GS 3 – SCIENCE AND TECHNOLOGY
Context
- In the race for practical quantum computers, scientists are exploring exotic particles like Majorana fermions (particles that are their own antiparticles).
- Proposed in the 1930s by Ettore Majorana, these particles have unique properties that may help overcome one of quantum computing’s hardest challenges — noise and decoherence.
What are Majorana Particles?
- Ordinary particles:
- Electrons/protons ≠ their antiparticles.
- Matter + antimatter = annihilation.
- Majorana particles:
- Perfect mirror of themselves (particle = antiparticle).
- Rare symmetry; long considered theoretical.
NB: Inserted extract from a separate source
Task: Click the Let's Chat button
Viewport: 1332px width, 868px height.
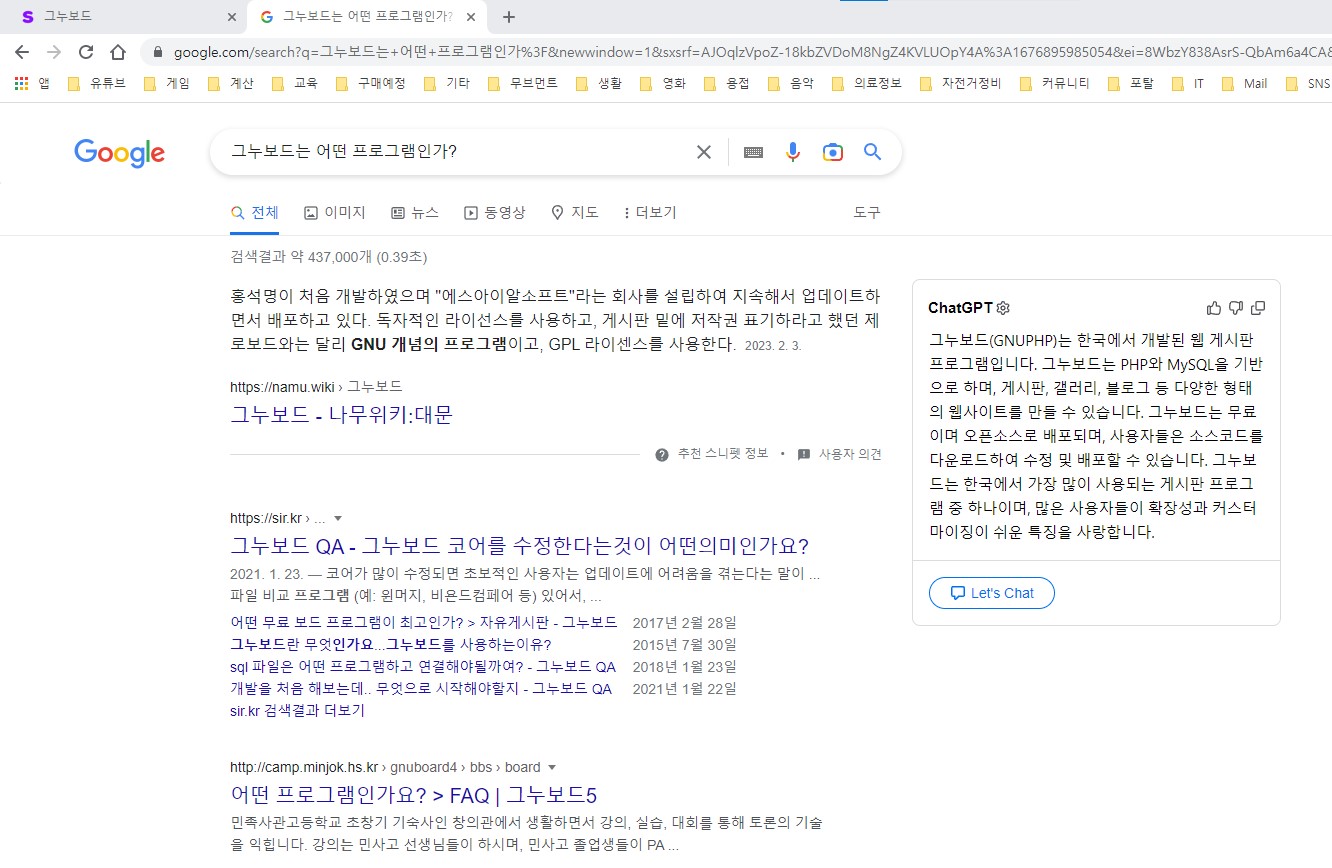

- Quasiparticles in condensed matter:
- In certain superconductors at near absolute zero, electron states split into Majorana modes at wire ends.
- These behave mathematically like Majorana particles.
Why Are They Important for Quantum Computing?
- The Problem of Decoherence
- Qubits exist in fragile superpositions (0 + 1 simultaneously).
- Interaction with environment → collapse of state (decoherence).
- Current superconducting qubits last only micro- to milliseconds.
- Solution today = quantum error correction → requires hundreds/thousands of physical qubits for 1 logical qubit (high overhead).
- Majorana Advantage
- Nonlocal encoding:
- One qubit stored across two distant Majorana modes.
- Local disturbances affect only one half, leaving info intact.
- Topological protection (Braiding property):
- Majoranas are non-Abelian anyons.
- Exchanging them changes the joint state in a way that depends only on the braid pattern, not physical details.
- Makes operations naturally resistant to noise and small errors.
Practical Benefits
- Potentially far fewer qubits needed (lower error-correction overhead).
- More stable and scalable quantum computers.
- Simplified hardware vs. current superconducting/trapped ion systems.
- Could enable computations impossible with today’s noisy devices.
Challenges
- Proof still pending: experiments have shown signals consistent with Majoranas, but skeptics say other effects can mimic them.
- Braiding demonstration (moving modes around each other) not yet conclusively achieved.
- Requires precise materials: nanowires (e.g., indium antimonide) + superconductors + magnetic fields.
- Major risks: quasiparticle poisoning, imperfect isolation, dimensional constraints.